Evict McDonald’s From Hospitals, Demands Advocacy Group
At over two dozen hospitals across the country, hospital patients can grab a Big Mac as they wait for their test results. Hospitals and fast food chains are strange bedfellows indeed, as more than 20 percent of all national healthcare expenditures is spent managing obesity-related health problems. Now, 2000 health professionals have backed a petition urging the two dozen hospitals that are home to a McDonald's to evict the restaurants from the property.
The petition was created by Corporate Accountability International, a nonprofit consumer advocacy organization, and calls for hospitals to stop nurturing a food environment that endorses unhealthy eating. By allowing fast-food restaurants inside a hospital, you're helping them sustain a façade that eating there is not a hazard your health, according to the petition.
In your role as a local health leader, you have allowed McDonald's -- a corporation that has disregarded public health in the name of profits -- to operate within an environment devoted to helping our children get well, the organization wrote in the petition Your hospital is being used as part of McDonald's comprehensive marketing strategy, a strategy that is clearly inconsistent with your goals as a health institution.
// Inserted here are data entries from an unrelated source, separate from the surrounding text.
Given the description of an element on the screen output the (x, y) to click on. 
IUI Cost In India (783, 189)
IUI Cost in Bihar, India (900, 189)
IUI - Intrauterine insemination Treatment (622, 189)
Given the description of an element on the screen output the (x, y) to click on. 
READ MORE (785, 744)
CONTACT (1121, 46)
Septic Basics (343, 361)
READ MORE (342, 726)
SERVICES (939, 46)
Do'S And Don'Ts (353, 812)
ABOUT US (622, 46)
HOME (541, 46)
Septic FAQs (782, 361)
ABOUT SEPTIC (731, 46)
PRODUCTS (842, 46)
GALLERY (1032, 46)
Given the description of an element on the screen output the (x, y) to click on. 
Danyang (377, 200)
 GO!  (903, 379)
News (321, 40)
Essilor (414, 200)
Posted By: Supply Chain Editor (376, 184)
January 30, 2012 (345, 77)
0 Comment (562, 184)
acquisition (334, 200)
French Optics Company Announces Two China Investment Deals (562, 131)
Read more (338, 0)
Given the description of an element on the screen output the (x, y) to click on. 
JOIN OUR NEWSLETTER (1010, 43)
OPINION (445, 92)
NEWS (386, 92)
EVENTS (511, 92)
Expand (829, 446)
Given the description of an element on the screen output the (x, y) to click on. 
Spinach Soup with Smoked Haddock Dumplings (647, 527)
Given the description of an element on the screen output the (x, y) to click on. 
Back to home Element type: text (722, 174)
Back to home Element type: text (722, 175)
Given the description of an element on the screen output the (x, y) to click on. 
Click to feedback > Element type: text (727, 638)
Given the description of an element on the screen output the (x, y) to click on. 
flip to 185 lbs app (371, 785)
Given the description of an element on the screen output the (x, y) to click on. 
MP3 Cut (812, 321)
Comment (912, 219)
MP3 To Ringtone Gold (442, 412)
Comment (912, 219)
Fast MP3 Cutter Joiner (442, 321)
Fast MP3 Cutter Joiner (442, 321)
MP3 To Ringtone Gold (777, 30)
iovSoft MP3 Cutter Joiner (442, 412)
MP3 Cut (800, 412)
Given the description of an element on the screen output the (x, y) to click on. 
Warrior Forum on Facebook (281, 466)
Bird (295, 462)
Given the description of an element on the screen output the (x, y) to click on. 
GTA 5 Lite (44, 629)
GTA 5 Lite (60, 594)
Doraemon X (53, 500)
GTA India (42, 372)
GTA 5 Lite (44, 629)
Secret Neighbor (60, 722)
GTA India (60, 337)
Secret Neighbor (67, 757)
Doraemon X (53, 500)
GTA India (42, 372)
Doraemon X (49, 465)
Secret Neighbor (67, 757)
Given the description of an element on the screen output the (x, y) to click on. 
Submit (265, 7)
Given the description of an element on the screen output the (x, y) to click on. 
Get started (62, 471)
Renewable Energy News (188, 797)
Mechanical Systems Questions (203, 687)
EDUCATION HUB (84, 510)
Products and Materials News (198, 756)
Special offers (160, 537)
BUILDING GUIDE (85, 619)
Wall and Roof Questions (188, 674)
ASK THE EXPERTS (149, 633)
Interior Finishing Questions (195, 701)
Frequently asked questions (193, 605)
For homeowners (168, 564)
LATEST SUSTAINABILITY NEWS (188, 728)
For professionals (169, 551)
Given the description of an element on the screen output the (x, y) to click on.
Fast food restaurants play a critical role in the obesity epidemic, according to a study by the University of Michigan's School of Public Health. Countries that have more fast food restaurants have a higher obesity rate.
Over 35 percent of adults in the U.S. older than 20 years old are obese. In 1985, no state had an obesity rate higher than 14 percent. By 2010, no state had an obesity rate lower than 20 percent, according to the Centers for Disease Control and Prevention. Medical costs associated with obesity accounts for $190 billion annually.
The rising obesity rate makes it imperative that hospitals stop enabling fast-food restaurants to coopt the health community and to deflect blame for the epidemic of disease that it has helped drive, and to pose itself as part of the solution, Corporate Accountability International wrote in the petition.
McDonald's maintains that it offers food to suit any diet, and says it is not to blame for people's poor choices.
Today, we offer more variety than ever in our menu and we trust that our customers will make the appropriate choices for them, their families and lifestyles, Danya Proud, spokesperson for McDonald's, told NPR.
Getting rid of the fast-food chain might be difficult, Bill Barum, director of hospitality and retail services for the Cleveland Clinic, an Ohio hospital that houses a McDonald's, told NPR. The restaurants are usually under contracts that are difficult to break.
Although his hospital is aware of the petition, Edwin O'Dell, spokesman for Jackson Health System in Miami, Fla. said his hospital will not terminate the existing contract it has with McDonald's.
McDonalds is a part of Jackson Memorials Hospital's retail campus which includes several other restaurants, he said. The contracts at each of these facilities are reviewed at the end of each contract period. Jackson is one the largest medical facilities and is open 24 hours a day, 7 days a week. We are committed to providing our visitors and employees with a variety of food options.
McDonald's isn't the only fast-food giant to set up shop in hospitals -- Subway, Pizza Hut and Chick-fil-A have contracts with hospitals as well. Some hospitals even have multiple fast food restaurants.
The Texas Children's Hospital Complex was crowned the worst hospital food environment by the Physicians Committee for Responsible Medicine in 2011. The hospital contains four fast-food restaurants including a McDonald's and a Chick-fil-A. The cafeteria food is unhealthy as well, according to a PCRM report.
The hospital's cafeteria menu is dominated by heart-unfriendly, high-fat foods, including a fried-chicken bar, the report said. Patient food features high-fat, high-cholesterol items such as chicken Florentine and grilled hamburgers.
The top five worst hospital food environments all involved at least one fast-food restaurant.